**GIVEN REQUEST A**
According to the text on Taiwanese cinema, in what year did cinema arrive in Taiwan?
**GIVEN REQUEST B**
Copy out only the records starting with the line with "Open Accessibility settings page" and going on through the line with "tap(1104, 9)", requests included. Multiply every coordinate in the answers by 1.5 and round to whole numbers, rounding halves up.

**TEXT EXTRACT**
-=-=-=-=-
From the Beginning to the New Cinema

※ Cinema arrived on the island of Taiwan in 1901. For the first 20 years, only the Japanese made documentaries and feature films. However, the industry was interrupted in 1937 by the Sino-Japanese War, and virtually nothing was produced until after the Nationalist government took over in 1945. With the end of the civil war in 1949, Shanghai filmmakers sympathetic to the Nationalists accompanied Chiang Kai-shek to Taiwan, and after the economy stabilized, these exiled filmmakers formed the heart of a new film community in the 1950s.

※ By the 1960s, modernization rapidly expanded in the island. In 1963, the government introduced “health realism” melodrama. This genre featured positive attitudes towards traditional moral values. This did not last, as in the 1970s, it was replaced mainly by romantic melodrama, often based on female author Qiong Yao’s novels.

※ In the late 1970s, a subgenre called “social realism” emerged, featuring sex, violence, and gang subculture. The display and representation of explicit violence, mystified masculinity and misogynous depiction of female sexuality appeared to respond to the long history of the government’s repression of sexuality in cinema through censorship. However this soon saw a decline after repetitions of similar narrative structures.
-=-=-=-=-
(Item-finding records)
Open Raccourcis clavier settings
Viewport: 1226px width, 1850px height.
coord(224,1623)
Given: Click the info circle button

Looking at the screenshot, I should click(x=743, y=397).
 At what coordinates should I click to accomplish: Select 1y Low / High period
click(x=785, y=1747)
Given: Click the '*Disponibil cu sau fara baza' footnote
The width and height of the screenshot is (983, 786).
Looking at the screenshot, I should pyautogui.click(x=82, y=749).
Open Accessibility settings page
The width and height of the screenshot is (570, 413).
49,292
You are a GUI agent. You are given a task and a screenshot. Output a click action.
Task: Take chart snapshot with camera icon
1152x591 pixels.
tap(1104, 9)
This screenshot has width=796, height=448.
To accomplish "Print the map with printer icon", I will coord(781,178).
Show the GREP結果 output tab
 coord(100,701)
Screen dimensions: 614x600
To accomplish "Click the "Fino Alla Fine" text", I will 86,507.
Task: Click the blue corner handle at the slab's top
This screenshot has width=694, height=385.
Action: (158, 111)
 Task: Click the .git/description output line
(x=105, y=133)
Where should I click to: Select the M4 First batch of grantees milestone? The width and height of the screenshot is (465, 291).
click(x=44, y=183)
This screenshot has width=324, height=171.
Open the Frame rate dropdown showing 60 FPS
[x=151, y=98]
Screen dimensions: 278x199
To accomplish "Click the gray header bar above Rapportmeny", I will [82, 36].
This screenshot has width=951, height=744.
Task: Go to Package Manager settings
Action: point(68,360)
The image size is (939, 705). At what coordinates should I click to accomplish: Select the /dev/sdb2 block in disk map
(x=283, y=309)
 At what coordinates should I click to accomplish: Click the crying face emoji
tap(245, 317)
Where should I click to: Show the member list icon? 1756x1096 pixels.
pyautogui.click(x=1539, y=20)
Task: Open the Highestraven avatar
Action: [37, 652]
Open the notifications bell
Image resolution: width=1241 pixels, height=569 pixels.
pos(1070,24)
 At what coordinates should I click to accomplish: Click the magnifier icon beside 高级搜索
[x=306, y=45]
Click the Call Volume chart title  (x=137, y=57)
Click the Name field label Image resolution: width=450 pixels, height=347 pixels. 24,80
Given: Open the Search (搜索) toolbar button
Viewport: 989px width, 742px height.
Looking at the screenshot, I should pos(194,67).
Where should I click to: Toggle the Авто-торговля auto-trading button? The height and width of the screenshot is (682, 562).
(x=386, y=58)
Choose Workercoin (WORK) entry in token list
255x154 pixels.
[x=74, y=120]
-=-=-=-=-
**EXERCISE RESPONSE A**
1901

**EXERCISE RESPONSE B**
Open Accessibility settings page
The width and height of the screenshot is (570, 413).
74,438
You are a GUI agent. You are given a task and a screenshot. Output a click action.
Task: Take chart snapshot with camera icon
1152x591 pixels.
tap(1656, 14)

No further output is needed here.